Tout en prenant en charge certains paramètres sonores, le visuel les filtre selon divers critères, qui vont de la résistance des matériaux à la mécanique en passant par la physique. 

Comme ces critères ne sont pas entièrement maîtrisables par le pianiste et son collaborateur, il en résulte une tension particulière, un état d’éveil presque dramatique qui éclaire la source même de l’oeuvre.
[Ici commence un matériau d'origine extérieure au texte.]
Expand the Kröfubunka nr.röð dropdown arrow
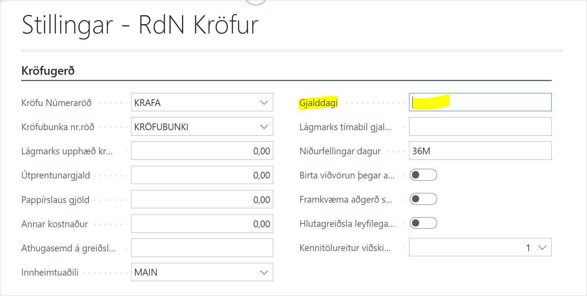Image resolution: width=587 pixels, height=296 pixels. coord(264,127)
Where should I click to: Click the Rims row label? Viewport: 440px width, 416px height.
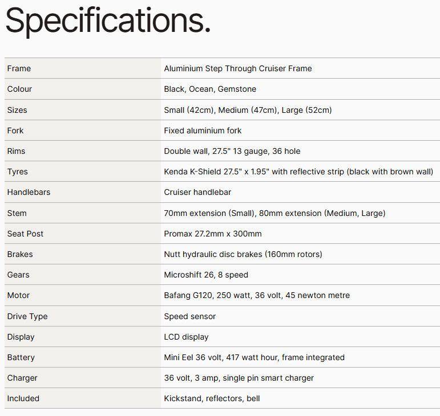coord(16,151)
Si le facteur temps est globalement pris en charge par la situation visuelle, son intégration n’est pourtant pas le seul transfert de paramètre du visuel au sonore, (ou vice-versa):  dans la pièce #1, par exemple, la densité, l’intensité et la durée des événements sonores, le timbre instrumental, la gestion des hauteurs, la réponse électronique au tracé vertical de l’espace, sont autant de paramètres qui dépendent de l’interaction entre le  jeu du pianiste et la disposition des ballons accrochés aux cordes: le geste musical du pianiste tend à libérer ces derniers qui, en s’envolant, constituent à leur tour une sorte de partition sonore aléatoire pour le collaborateur au dispositif électronique.

Pièce #1:

La pièce #1 voit 88 petits ballons colorés et gonflés à l’hélium attachés chacun à un fil au bout duquel se trouve accroché un hameçon: les ballons garnissant chacun une corde du piano.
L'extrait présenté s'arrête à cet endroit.